No. The legislation does not authorize the use of torture or abusive interrogation practices. However, it narrows the definition of prosecutable war crimes under the War Crimes Act and makes it much more difficult for detainees to obtain relief from such abuses in court.

The United States, including all U.S. officials, remains bound by international law and the international treaties it has ratified – including the Geneva Conventions, the International Covenant on Civil and Political Rights, and the Convention against Torture – not to engage in torture or practices that amount to cruel, inhuman, and degrading treatment. In addition, the Detainee Treatment Act of 2005, which prohibits the use of cruel, inhuman, or degrading treatment, remains binding on all U.S. personnel operating anywhere in the world. In fact, the legislation explicitly states that the list of “grave breaches” of Common Article 3 does not represent the “full scope of U.S. obligations under that Article.” 
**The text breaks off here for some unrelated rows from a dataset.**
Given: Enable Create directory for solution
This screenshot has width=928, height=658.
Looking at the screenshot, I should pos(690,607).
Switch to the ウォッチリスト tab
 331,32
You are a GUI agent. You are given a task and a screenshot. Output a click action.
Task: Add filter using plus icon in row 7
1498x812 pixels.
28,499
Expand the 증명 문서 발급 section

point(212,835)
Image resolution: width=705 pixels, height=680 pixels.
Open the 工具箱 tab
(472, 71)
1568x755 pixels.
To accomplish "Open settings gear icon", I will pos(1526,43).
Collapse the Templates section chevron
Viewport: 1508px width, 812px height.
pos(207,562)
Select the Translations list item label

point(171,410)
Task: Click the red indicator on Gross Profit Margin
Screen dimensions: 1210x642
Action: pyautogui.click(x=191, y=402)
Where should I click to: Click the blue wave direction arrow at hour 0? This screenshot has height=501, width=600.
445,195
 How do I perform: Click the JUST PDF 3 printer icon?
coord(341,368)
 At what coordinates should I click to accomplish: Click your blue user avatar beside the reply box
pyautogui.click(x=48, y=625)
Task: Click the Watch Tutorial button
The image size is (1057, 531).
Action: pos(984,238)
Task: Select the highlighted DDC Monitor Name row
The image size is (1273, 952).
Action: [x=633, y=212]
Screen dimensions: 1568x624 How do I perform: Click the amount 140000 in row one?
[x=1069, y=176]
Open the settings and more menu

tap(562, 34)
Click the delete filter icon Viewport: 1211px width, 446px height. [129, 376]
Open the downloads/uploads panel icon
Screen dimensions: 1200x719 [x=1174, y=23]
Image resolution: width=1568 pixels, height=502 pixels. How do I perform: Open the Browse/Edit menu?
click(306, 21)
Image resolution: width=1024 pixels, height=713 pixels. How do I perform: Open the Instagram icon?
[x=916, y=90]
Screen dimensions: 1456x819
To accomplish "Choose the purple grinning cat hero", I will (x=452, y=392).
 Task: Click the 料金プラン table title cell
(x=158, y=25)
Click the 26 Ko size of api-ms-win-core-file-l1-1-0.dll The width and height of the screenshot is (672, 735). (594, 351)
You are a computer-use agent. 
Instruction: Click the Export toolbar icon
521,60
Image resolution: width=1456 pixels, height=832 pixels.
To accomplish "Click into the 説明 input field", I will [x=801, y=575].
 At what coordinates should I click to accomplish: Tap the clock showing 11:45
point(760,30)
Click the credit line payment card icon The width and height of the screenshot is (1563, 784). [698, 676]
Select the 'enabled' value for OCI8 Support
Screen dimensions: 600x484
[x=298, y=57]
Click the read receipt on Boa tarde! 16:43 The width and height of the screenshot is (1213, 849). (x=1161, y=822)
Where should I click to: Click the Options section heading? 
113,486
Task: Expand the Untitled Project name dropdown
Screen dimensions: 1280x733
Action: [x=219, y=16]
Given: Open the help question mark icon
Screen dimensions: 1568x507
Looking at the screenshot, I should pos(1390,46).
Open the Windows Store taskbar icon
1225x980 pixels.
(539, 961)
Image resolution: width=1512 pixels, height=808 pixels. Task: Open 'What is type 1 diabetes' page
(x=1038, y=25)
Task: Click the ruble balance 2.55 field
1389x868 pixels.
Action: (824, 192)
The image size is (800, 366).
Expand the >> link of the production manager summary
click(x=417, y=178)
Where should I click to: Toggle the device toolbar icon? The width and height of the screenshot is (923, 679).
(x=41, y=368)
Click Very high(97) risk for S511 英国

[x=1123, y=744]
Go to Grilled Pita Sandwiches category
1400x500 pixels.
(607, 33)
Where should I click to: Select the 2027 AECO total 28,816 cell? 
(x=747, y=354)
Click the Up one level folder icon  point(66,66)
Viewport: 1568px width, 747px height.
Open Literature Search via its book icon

18. The legislation gives the president the authority to interpret the “meaning and application” of the Geneva Conventions.  What does this provision mean?

This provision is arguably just a restatement of the president’s existing interpretative powers under the Constitution. As the head of the executive branch, the president is charged with implementing U.S. legal obligations, including U.S. treaty obligations. The legislation makes clear that the president’s interpretation carries no more weight than any other executive branch regulation, and can be overturned by a court.

Of concern, however, this provision appears to endorse President Bush’s view that he has the authority to interpret and redefine the terms of the Geneva Conventions.  The additional provisions that preclude any person from invoking the Geneva Conventions as a source of rights in an action against any U.S. official will make it difficult, if not impossible, for individuals to challenge presidential interpretations of the Conventions.

The legislation does require the president to publish these interpretations in the Federal Register. Assuming that the president takes this obligation seriously – and issues detailed interpretations – this will provide much-needed transparency regarding how the U.S. interprets and plans to implement its international treaty obligations. 



4 Senator Warner of Virginia speaking for the Military Commissions Act of 2006, on September 28, 2006, to the United States Senate, S. 3930, 109th Cong., 2nd sess,. Congressional Record pt. 10390. Bob Schieffer, Face the Nation with Senator John McCain, CBS News, September 24, 2006.